¿Estás en el plan de Dios?
- Pastor Rubén Saborío

- 29 nov 2025
- 2 Min. de lectura

Una pregunta que todos debemos hacernos
Hay momentos en la vida que nos detienen en seco: noticias inesperadas, pérdidas que nos quiebran, silencios que nos obligan a mirar hacia adentro. Hoy, al recibir la noticia de la partida de una persona conocida y apreciada, nació en mi corazón una pregunta que no surge del dolor, sino de la reflexión:
¿Habrá cumplido ella el propósito de Dios en su vida?
No es tristeza porque se fue, sino la inquietud profunda de si vivió el plan que Dios diseñó para ella desde antes de nacer. Y esa misma pregunta que hoy golpeó mi corazón, te la hago a ti… y me la hago a mí también.
¿Estás caminando en el plan de Dios?
Todos decimos amar a Dios, servirle, caminar con Él. Pero la verdadera pregunta es:
¿Estás caminando fervientemente con Él y cumpliendo tu propósito en Dios?
¿Tu vida refleja que estás en el centro de su voluntad o simplemente estás viviendo por inercia?
Porque caminar con Dios no es solo asistir a una iglesia o decir “yo creo”. Caminar con Dios es:
Buscarle de corazón.
Dejar que Él dirija nuestras decisiones.
Tratar a la familia con amor y responsabilidad.
Servir a los demás con humildad.
Vivir de una manera que deje huella en esta tierra.
Si hoy fueras llamado a su presencia… ¿ya cumpliste el plan?
Esta pregunta no busca generar miedo, sino propósito:
Si hoy murieras, ¿ya hiciste lo que Dios quería que hicieras?
¿Cumpliste tu misión?
¿Amaste como Dios te pidió?
¿Fuiste ejemplo para tu familia?
¿Hablaste de Cristo cuando debías hacerlo?
¿Perdonaste lo que todavía tenías guardado?
¿Sembraste algo que bendiga a otros cuando ya no estés?
Muchos vivimos ocupados, acelerados, llenos de preocupaciones. Pero la vida —tan frágil, tan breve— nos recuerda que no vinimos solo a trabajar, pagar cuentas y sobrevivir. Vinimos a cumplir un propósito divino.
La muerte nos recuerda lo esencial
Cuando alguien parte, nos duele… pero también nos despierta.
La muerte no es el final para los que están en Cristo; es un cambio de dirección. Sin embargo, debería levantarnos una pregunta urgente:
¿Estoy listo?
No solo para morir, sino para vivir como Dios quiere que viva. Porque lo más triste no es morir.
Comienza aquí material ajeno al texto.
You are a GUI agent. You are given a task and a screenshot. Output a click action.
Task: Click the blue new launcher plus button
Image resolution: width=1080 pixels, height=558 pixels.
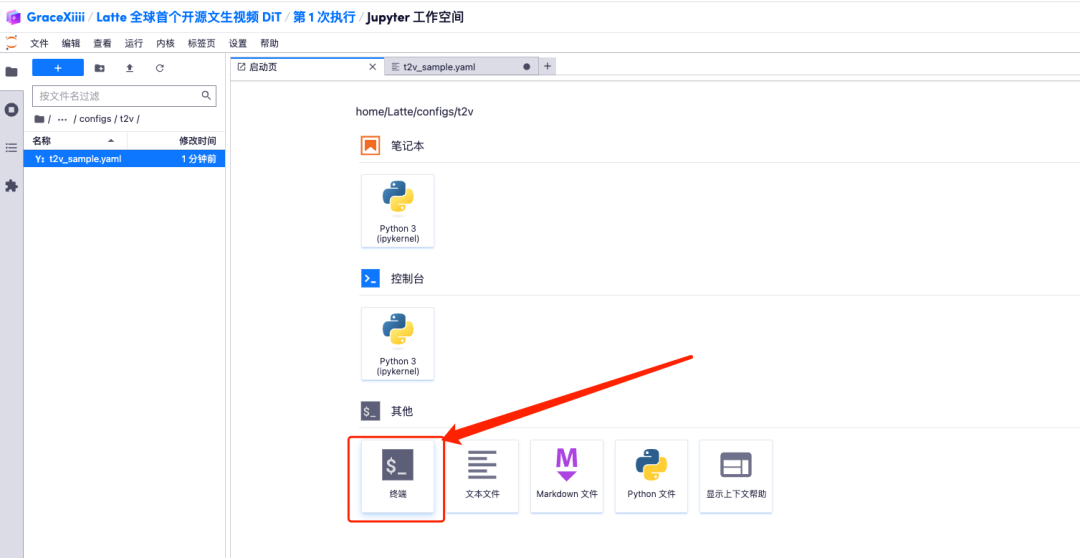point(57,68)
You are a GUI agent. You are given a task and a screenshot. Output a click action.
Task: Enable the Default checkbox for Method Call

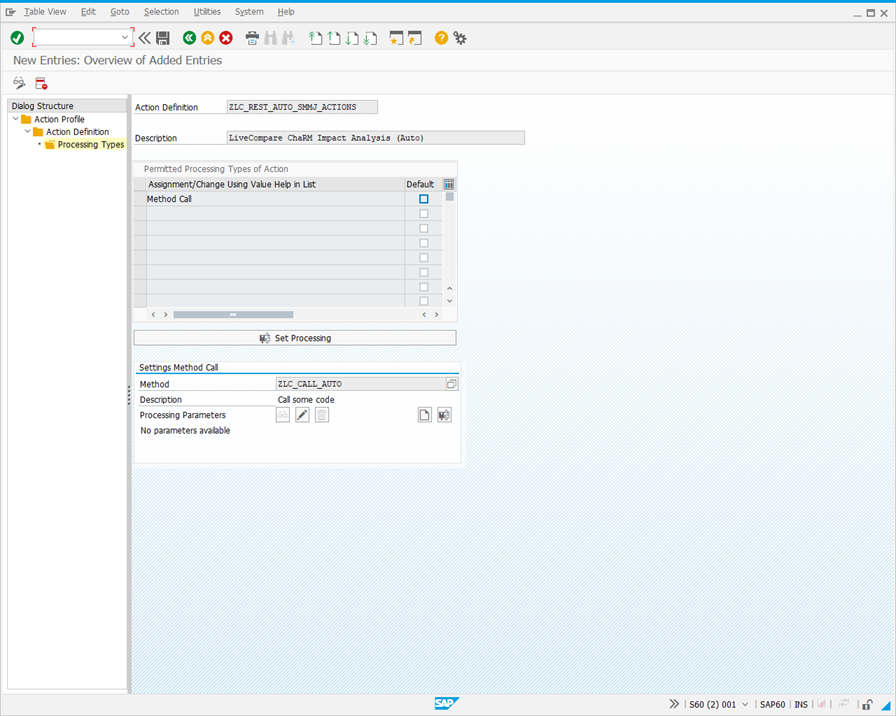(422, 199)
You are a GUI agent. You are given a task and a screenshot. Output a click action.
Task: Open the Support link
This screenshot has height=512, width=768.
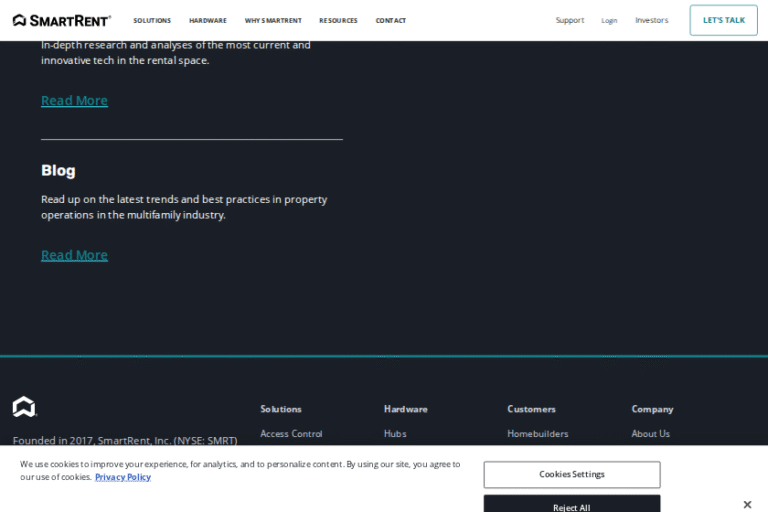pyautogui.click(x=570, y=20)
Lo verdaderamente triste sería morir sin haber vivido el propósito de Dios.
Hoy es el día de volver al camino
Si estás caminando con Dios, sigue firme.
Si te detuviste, vuelve.
Si te enfriaste, reacércate.
Si te distraíste, despierta.
Dios todavía tiene un plan contigo, con tu familia, con tu vida. Mientras tengas aliento, todavía hay propósito que cumplir.
La partida de esta persona dejó una pregunta que no debemos ignorar:
¿Estamos realmente viviendo lo que Dios quiere para nosotros?
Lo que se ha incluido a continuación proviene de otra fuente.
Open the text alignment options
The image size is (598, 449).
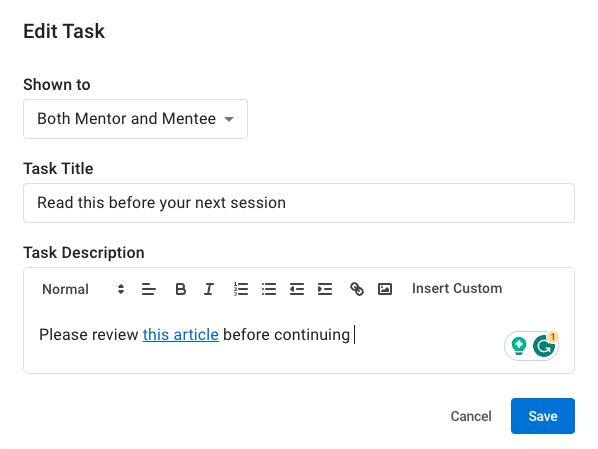tap(149, 289)
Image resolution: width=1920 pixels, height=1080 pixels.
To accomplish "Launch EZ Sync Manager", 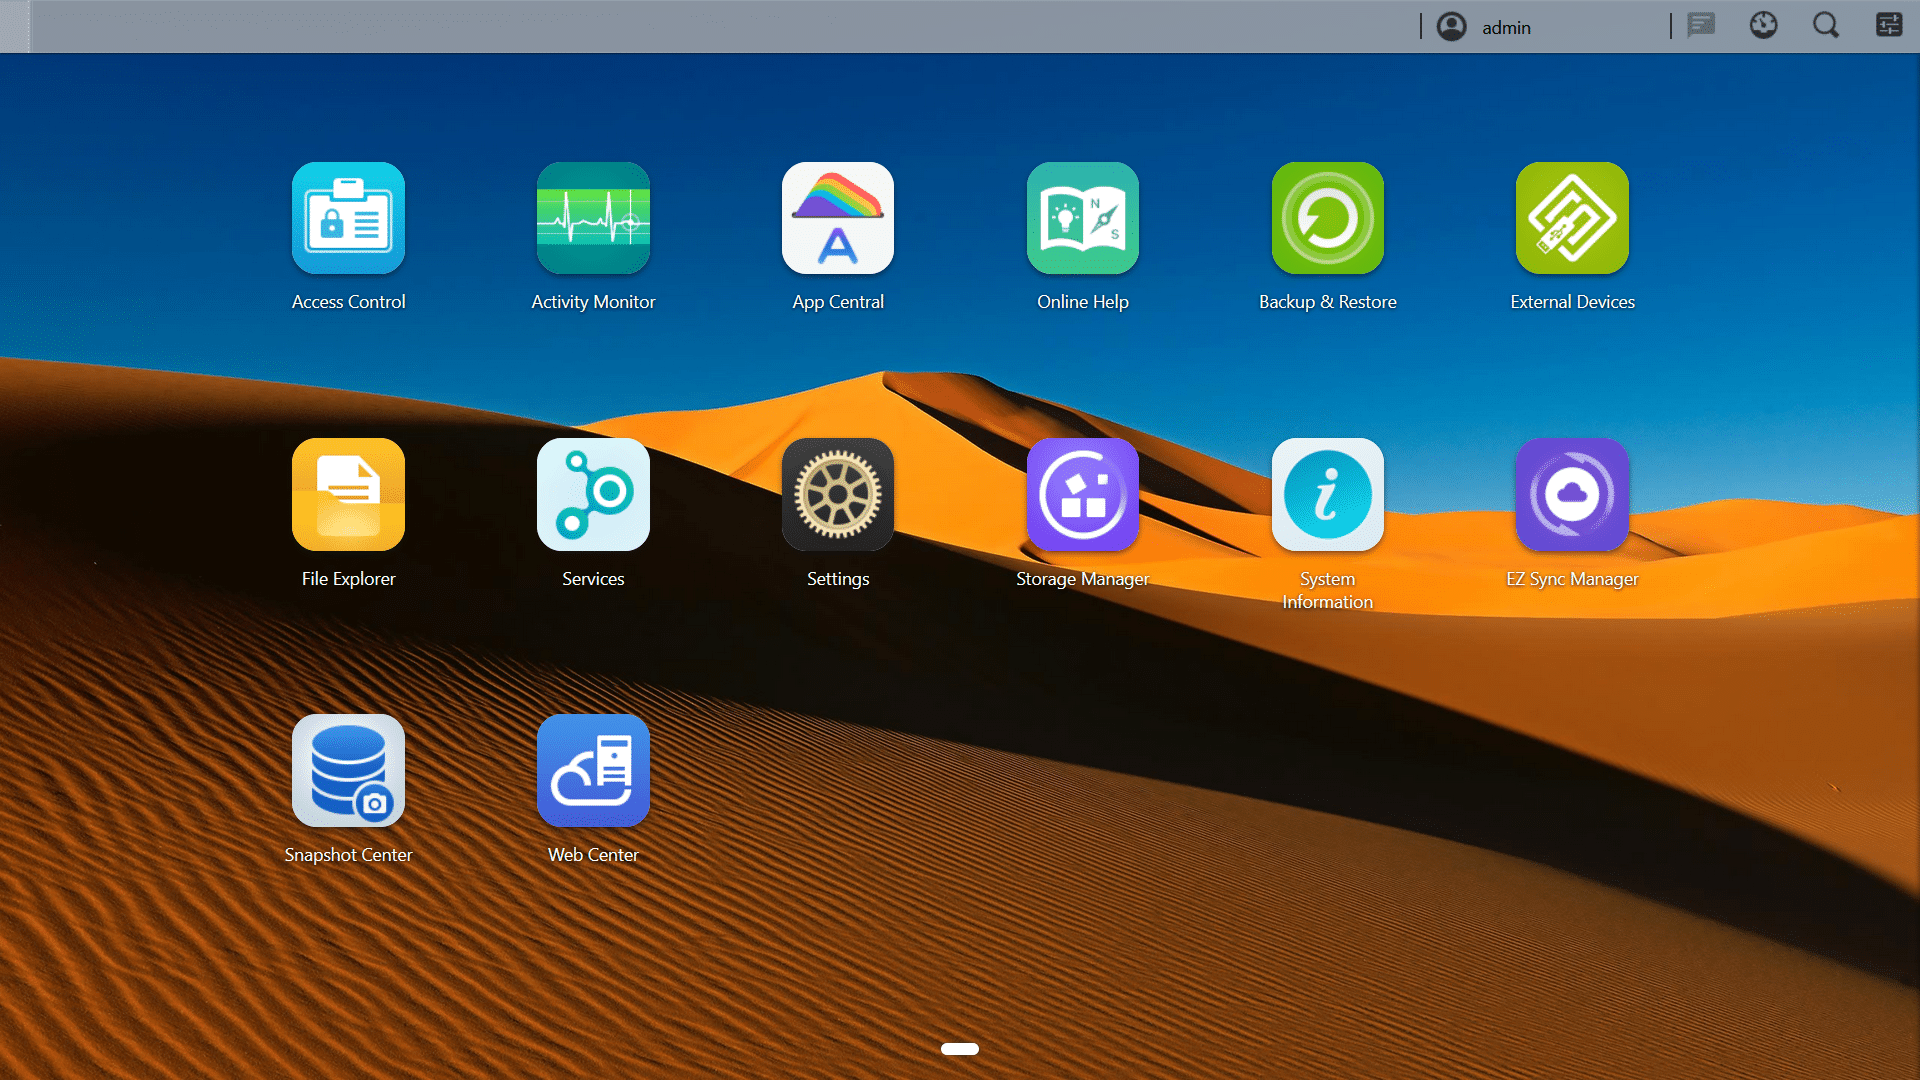I will pyautogui.click(x=1572, y=495).
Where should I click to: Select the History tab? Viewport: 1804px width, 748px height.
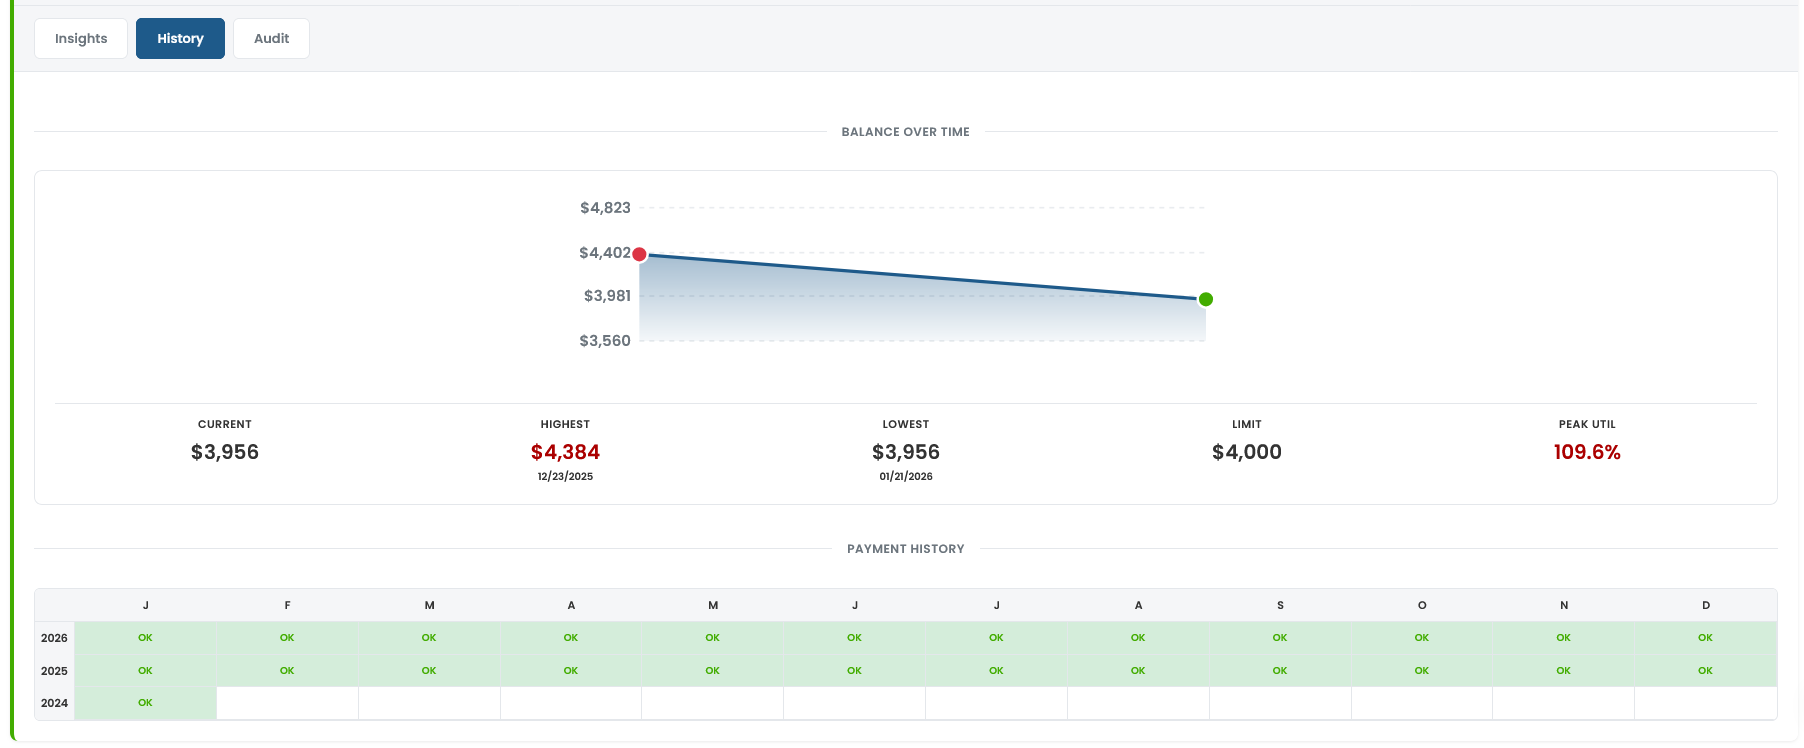tap(180, 39)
No esperemos a perder a alguien para reflexionar. No esperemos a estar en una cama para reconsiderar la vida. No esperemos a que sea demasiado tarde para obedecer.
Hoy es el día para preguntarte:
Señor, ¿estoy haciendo lo que Tú quieres que haga? Ayúdame a cumplir el propósito por el cual me diste vida.